Textblock
Schlägt der Betroffene niemand vor, der zum Betreuer bestellt werden kann, so ist bei der Auswahl des Betreuers auf die verwandtschaftlichen Bindungen Rücksicht zu nehmen (§ 1897 Abs. 5 BGB).

(2) Bei Gefahr im Verzug kann das Vormundschaftsgericht den vorläufigen Betreuer jedoch auch abweichend von § 1897 Abs. 4 und 5 BGB bestellen (§ 69f Abs. 1 Satz 5 FGG). Angesichts des Inhalts des Berichts des Landratsamts vom 20.8.2003, wonach die Betroffene am Vortag mit gebrochenem Arm in hilfloser Lage aufgefunden, sodann in das Krankenhaus eingewiesen wurde und die übrigen Umstände Anhaltspunkte dafür ergaben, dass sie ohne andauernde Betreuung nicht auskommen wird, bestand dringender Handlungsbedarf für eine sofortige Entscheidung des Vormundschaftsgerichts und somit Gefahr im Verzug. Es war deshalb an die in § 1897 Abs. 4 und 5 BGB aufgeführten Auswahlkriterien rechtlich nicht gebunden. Die Auswahl der hier bestellten vorläufigen Betreuerin war nicht ermessensfehlerhaft, weil sie aufgrund ihrer Bestellung als Betreuerin für den Sohn der Betroffenen mit dem familiären Umfeld vertraut war und deshalb Gewähr dafür geboten hat, dass die notwendigen Maßnahmen ungesäumt in Angriff genommen werden.

Datenauszug
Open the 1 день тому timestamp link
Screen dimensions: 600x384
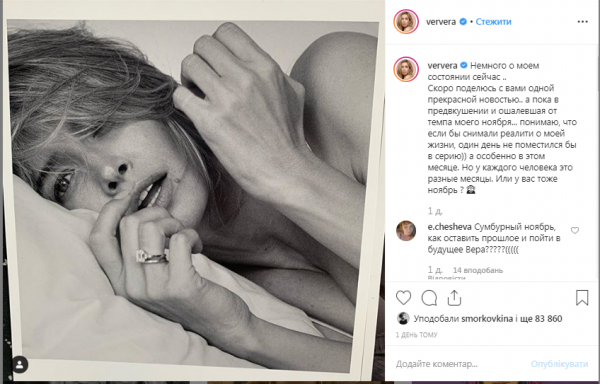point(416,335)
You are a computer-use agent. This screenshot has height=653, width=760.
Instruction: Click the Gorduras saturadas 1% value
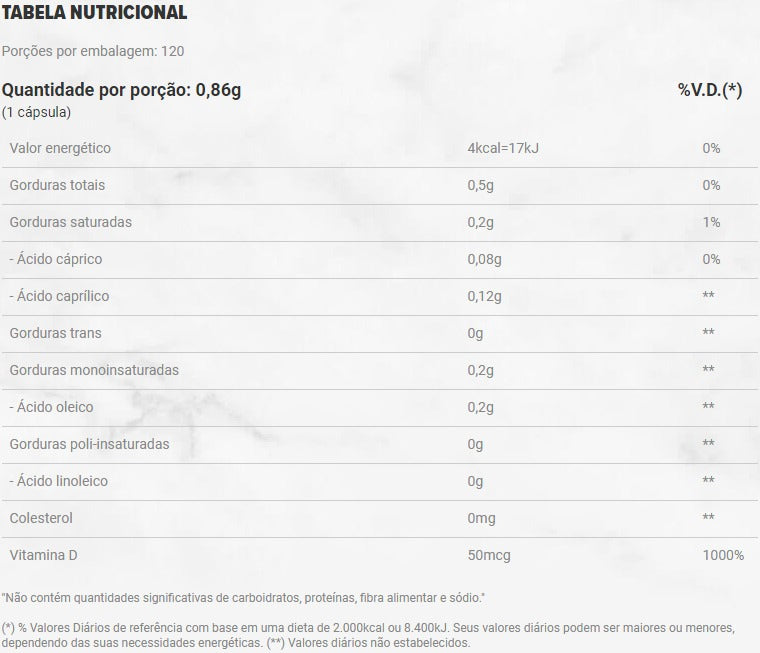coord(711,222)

Ihre Aufgabe
Liste alle Gesetzesvorschriften auf, die im Textblock zitiert werden. Führe dabei jeden Absatz als eigenen Eintrag mit dem zugehörigen Gesetz an.

Ihre Lösung
- § 1897 Abs. 4 BGB
- § 1897 Abs. 5 BGB
- § 69f Abs. 1 Satz 5 FGG